Retype the rows from the line containing "Viewport: 1558px width, 694px height." through the end of the rows. Leave the pictures out of your answer.

—————

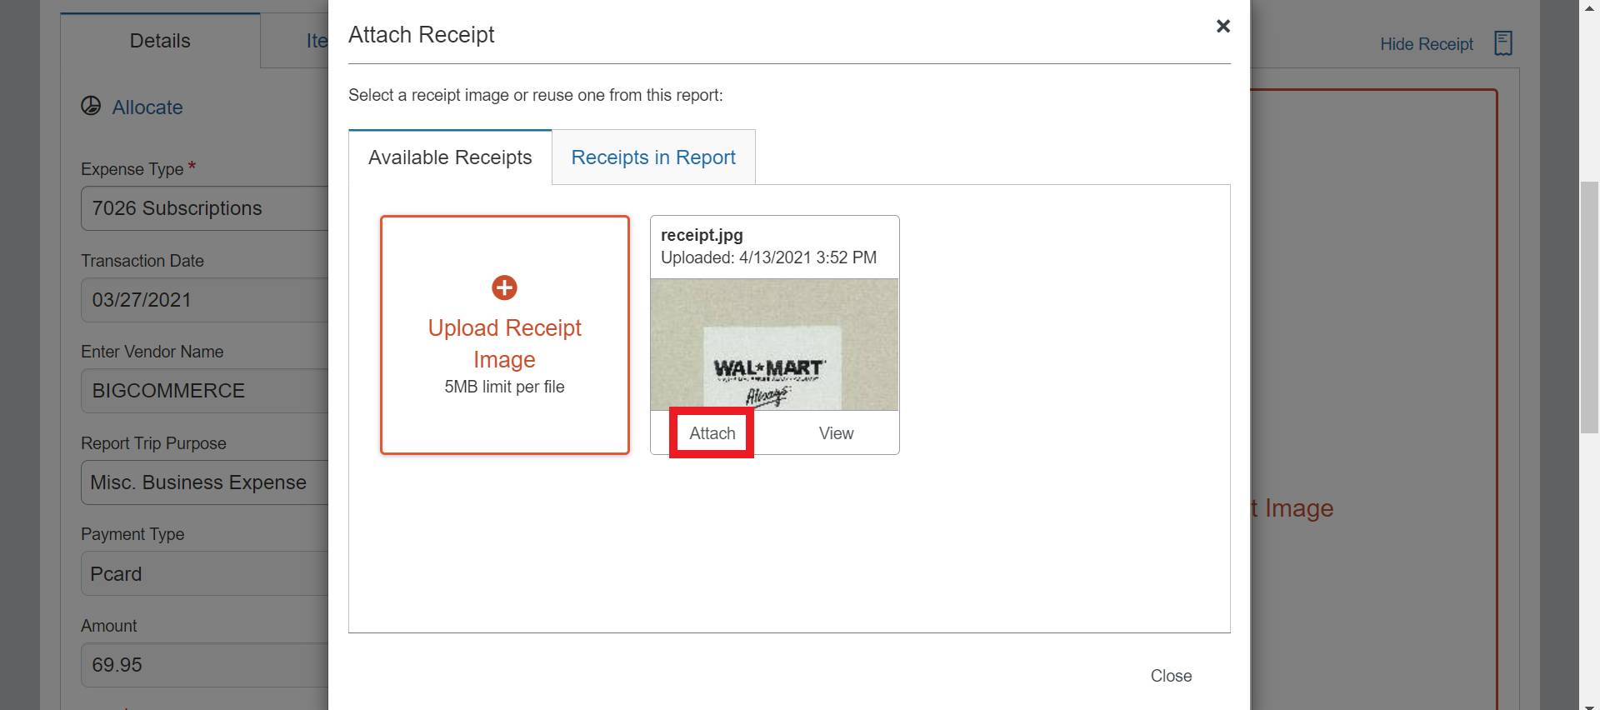Expand the Payment Type field showing Pcard
This screenshot has width=1600, height=710.
pyautogui.click(x=205, y=574)
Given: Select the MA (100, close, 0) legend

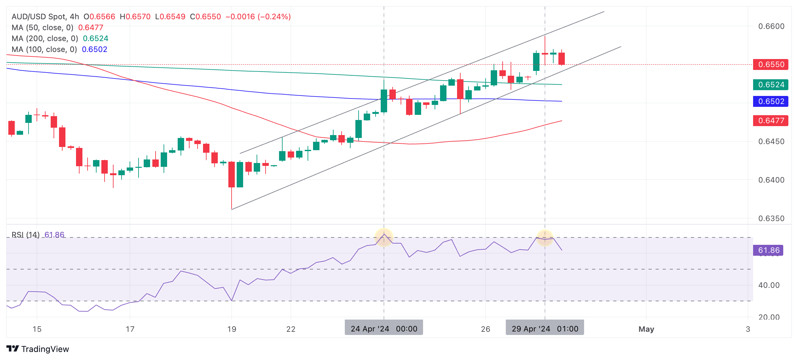Looking at the screenshot, I should click(44, 49).
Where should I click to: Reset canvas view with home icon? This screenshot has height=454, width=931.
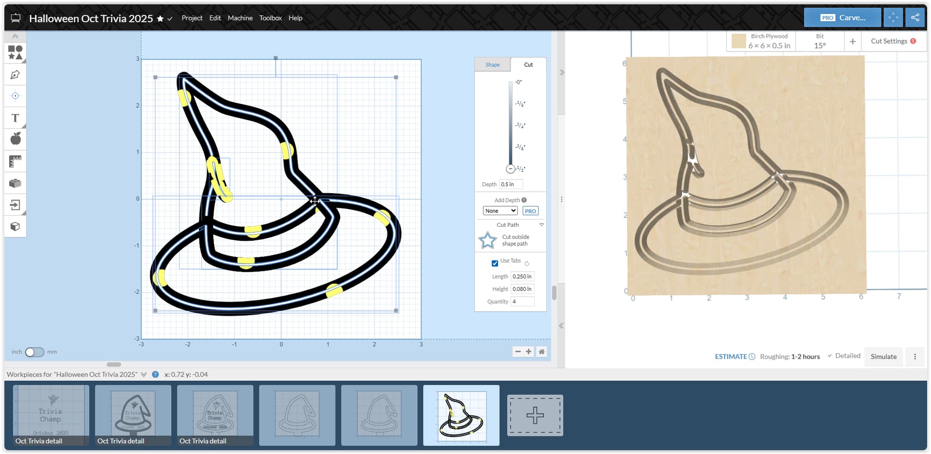click(x=542, y=352)
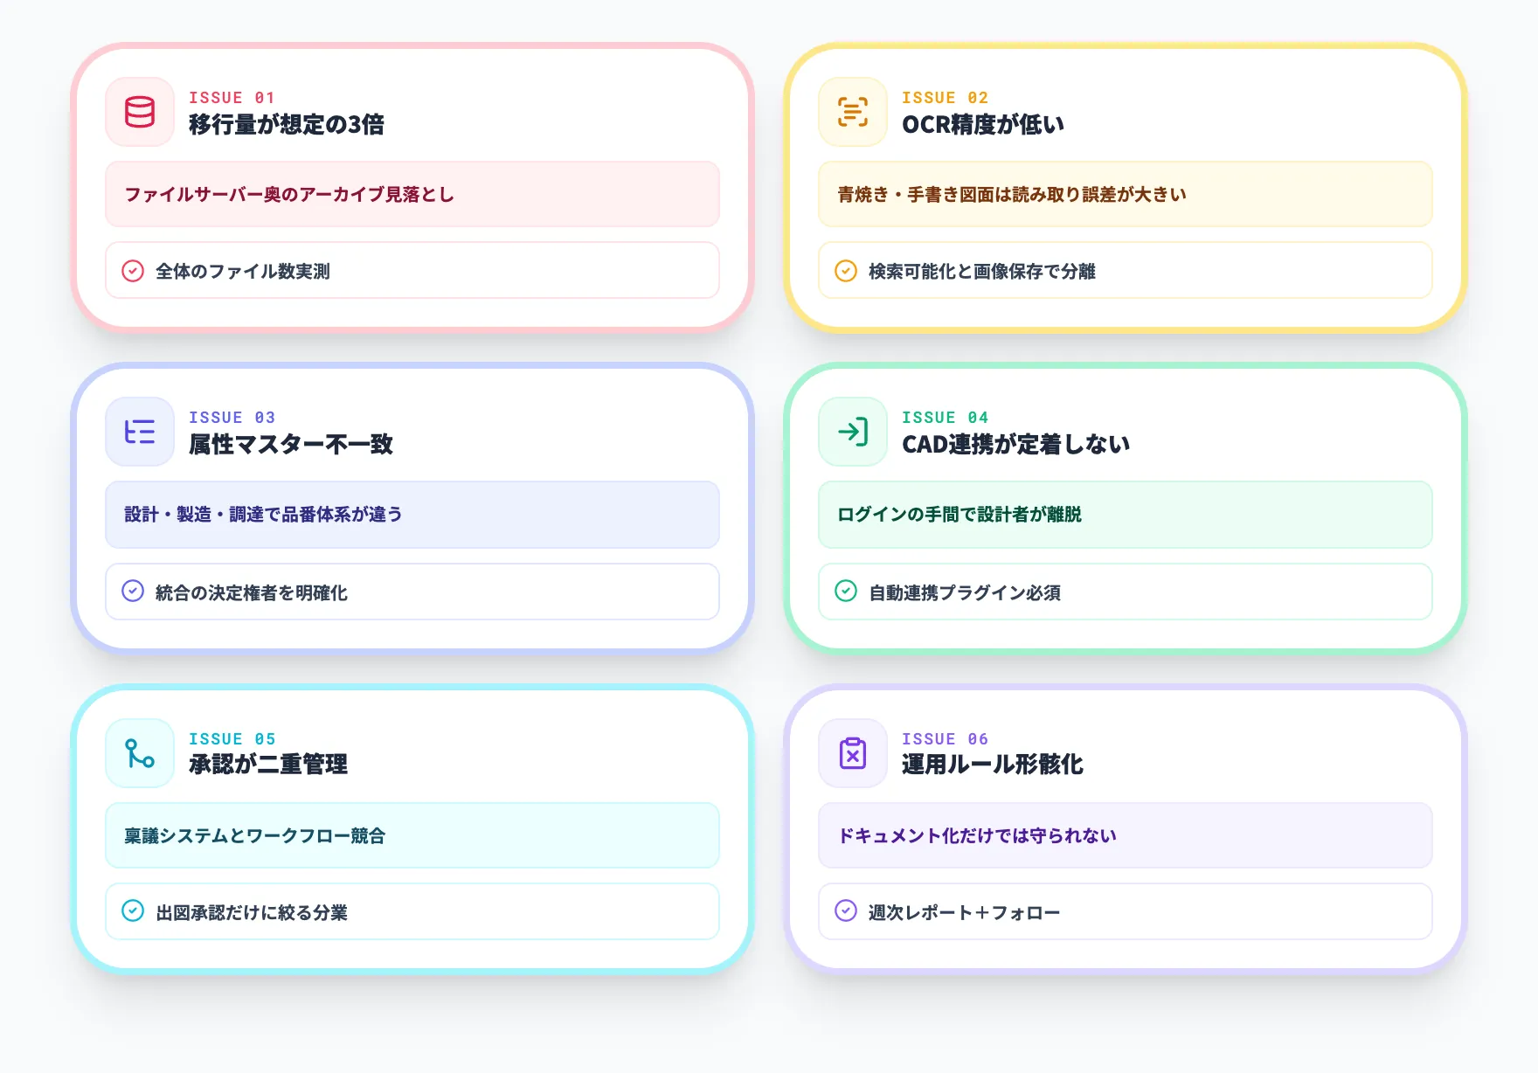Click the attribute list icon on Issue 03
Image resolution: width=1538 pixels, height=1073 pixels.
[140, 432]
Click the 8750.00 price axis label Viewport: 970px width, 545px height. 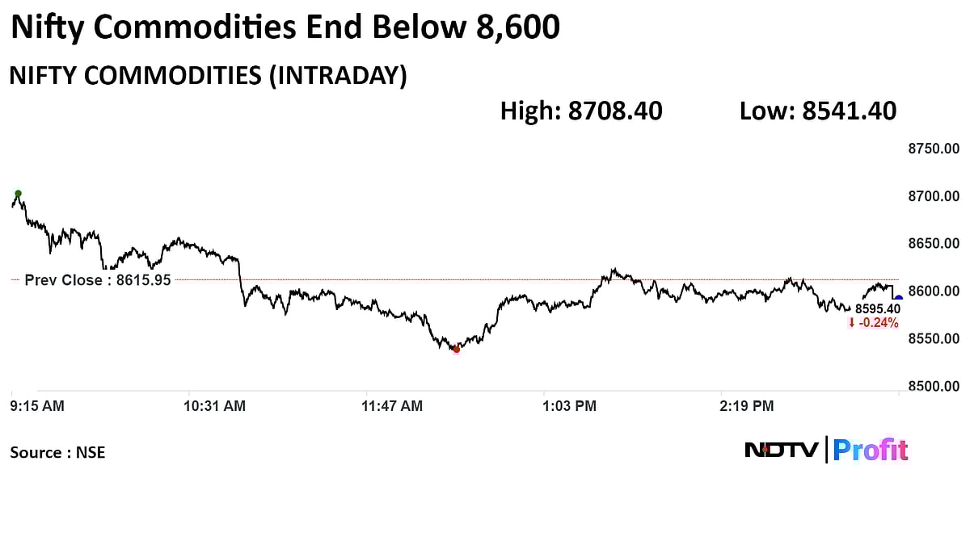(x=934, y=149)
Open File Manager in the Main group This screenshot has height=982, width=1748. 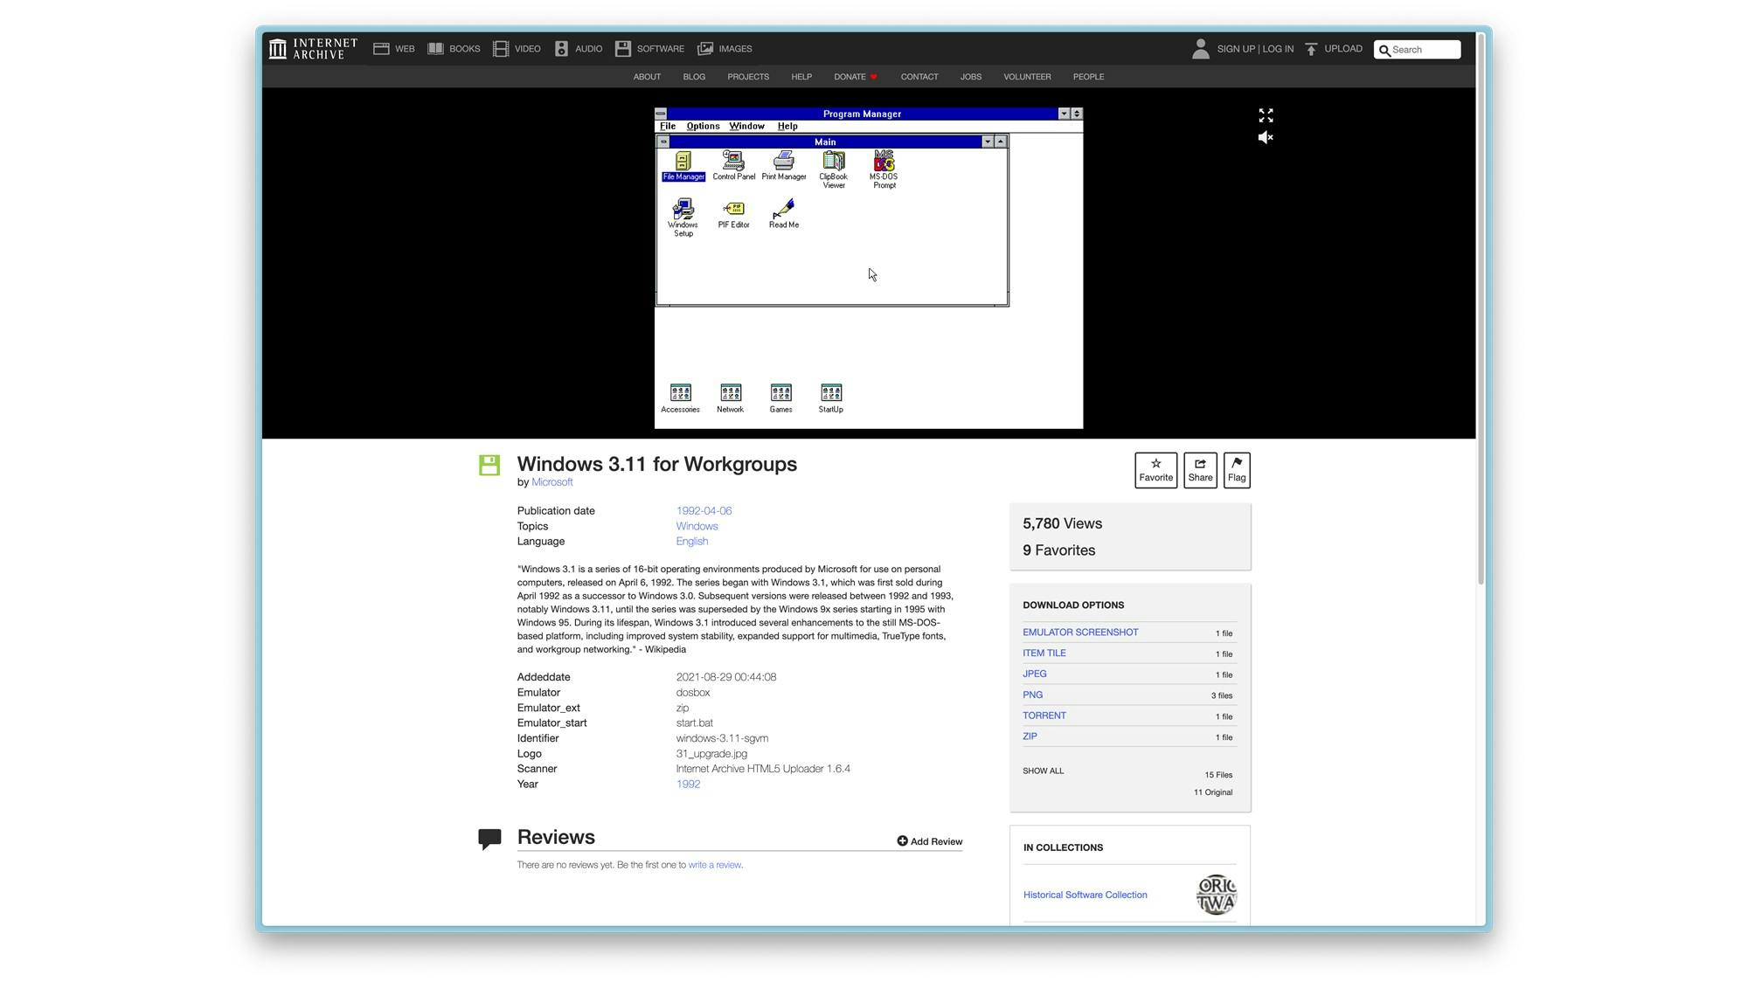pos(683,166)
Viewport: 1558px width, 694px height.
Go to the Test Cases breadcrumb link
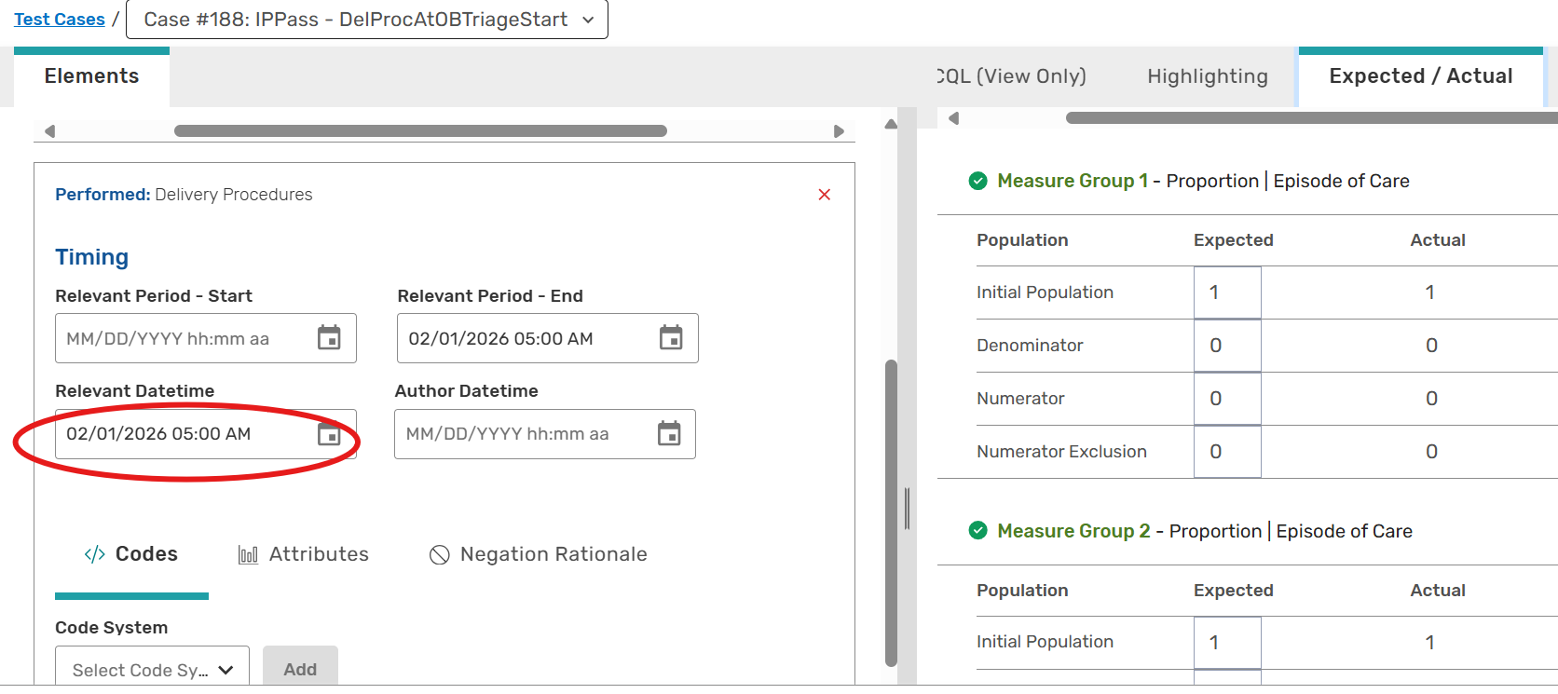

—————

**The reply**
Viewport: 1558px width, 694px height.
Go to the Test Cases breadcrumb link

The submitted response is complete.